Толлеф протирает кухонный стол, споласкивает тряпку, снова протирает и рассказывает мне о Рождестве в Мерокере с отцом-алкоголиком и матерью-неврастеничкой. В лице Толлефа отражается слишком много или слишком мало, есть в нем какой-то отпечаток трагизма или грусти.
— По крайней мере, там все предсказуемо, — говорит он, — отец всегда напивается в стельку по праздникам и выходным.
— Руар сегодня придет, — говорю я, и Толлеф кивает.
Я открыла бутылку вина, отыскала начатую упаковку арахиса, пересыпанного мелкой солью. Я сменила постельное белье, вытерла пыль, приняла душ, побрила подмышки и надела то, что больше всего нравится Руару, за что я удостаивалась от него комплиментов: белая блузка, красная короткая юбка и черные колготки. Толлеф говорит, что сестра, которая недавно родила ребенка, отказалась приехать домой на праздники.
— Маму это привело в отчаяние, — вздыхает он. — Она не может ничего изменить, у нее нет никакого влияния на отца.

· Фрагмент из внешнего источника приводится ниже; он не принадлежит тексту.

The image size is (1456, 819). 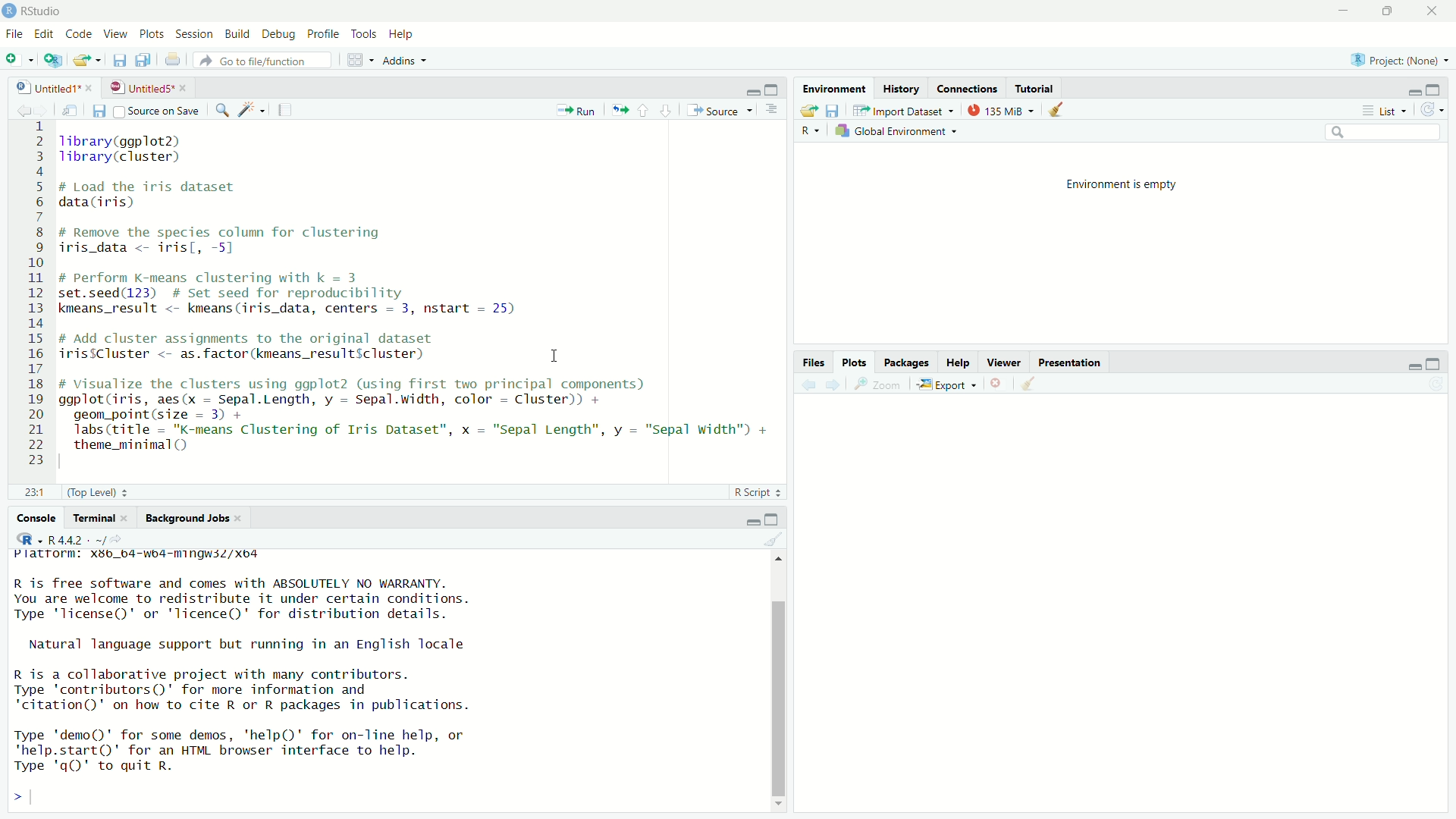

— Ужасно, — отзываюсь я. — Не понимаю, почему она просто не выставит его, — я машу рукой, словно вышвыриваю кого-то вон. — Если он сам не в состоянии справиться с этим.
— Вот именно, он не в состоянии, так что выставить его из дома ведь значит просто выкинуть на лютый мороз; пить от этого он не бросит, разве что просто замерзнет насмерть.
— Но сестру твою тоже жалко, — говорю я.
Масло тает, пока я намазываю его на хлеб. Сверху я кладу кусок омлета и откусываю сразу треть бутерброда. Толлеф в принципе сносно готовит, особенно простые блюда из того, что есть в холодильнике. Он никогда не выбрасывает еду.
— Я не думаю, что он когда-нибудь сможет завязать, — продолжает Толлеф. — По-моему, это просто выше его сил.
Над маленьким светло-голубым столиком висит плакат с названиями трав: базилик, лавровый лист, французская петрушка, зеленый лук, укроп, любисток, иссоп, мята.
— А сам-то он не раскаивается, не сожалеет? — спрашиваю я.
— Согласись, было бы глупо сожалеть о чем-то и продолжать делать то же самое снова и снова, — говорит Толлеф. — Да нет, вряд ли. Правда, он искренне и глубоко себя презирает, хотя внешне это не заметно. Но я думаю, мама знает об этом.
Когда я переступила порог дома Элизы и Яна Улава или, скорее, только вошла в калитку, мне ужасно захотелось рассказать Элизе о том, как мне живется. Элиза поблагодарила за гвоздики и поставила их в голубую вазу. У меня было не так много времени: Ян Улав ушел покупать елку, а мне вскоре нужно было возвращаться к родителям. Юнас спал наверху, а Стиан лежал на животе на коврике и обсасывал резиновую игрушку. Гвоздики едва поместились в вазу, и Элиза еще раз поблагодарила за цветы. Сахар она держала в желтой вазочке, чайные пакетики — в голубой коробке; над кухонным столом абажур из глазурованной керамики с голубыми гроздьями винограда и желтыми лимонами. Я легла на пол рядом со Стианом, он подвинулся и всем своим видом показал, что хочет прижаться ко мне. Я обняла его за шею, волоски на затылке оказались на удивление жесткими.
— В больницу приносят столько гвоздик, — сказала Элиза. — Не знаю, почему-то почти все посетители покупают именно их.
Из окна в комнате был виден угол родительского дома. Пока помогала Элизе уложить миндальные пирожные в коробку, я рассказала ей о Руаре.
— Хм, — произнесла Элиза. — Теперь я беспокоюсь за тебя.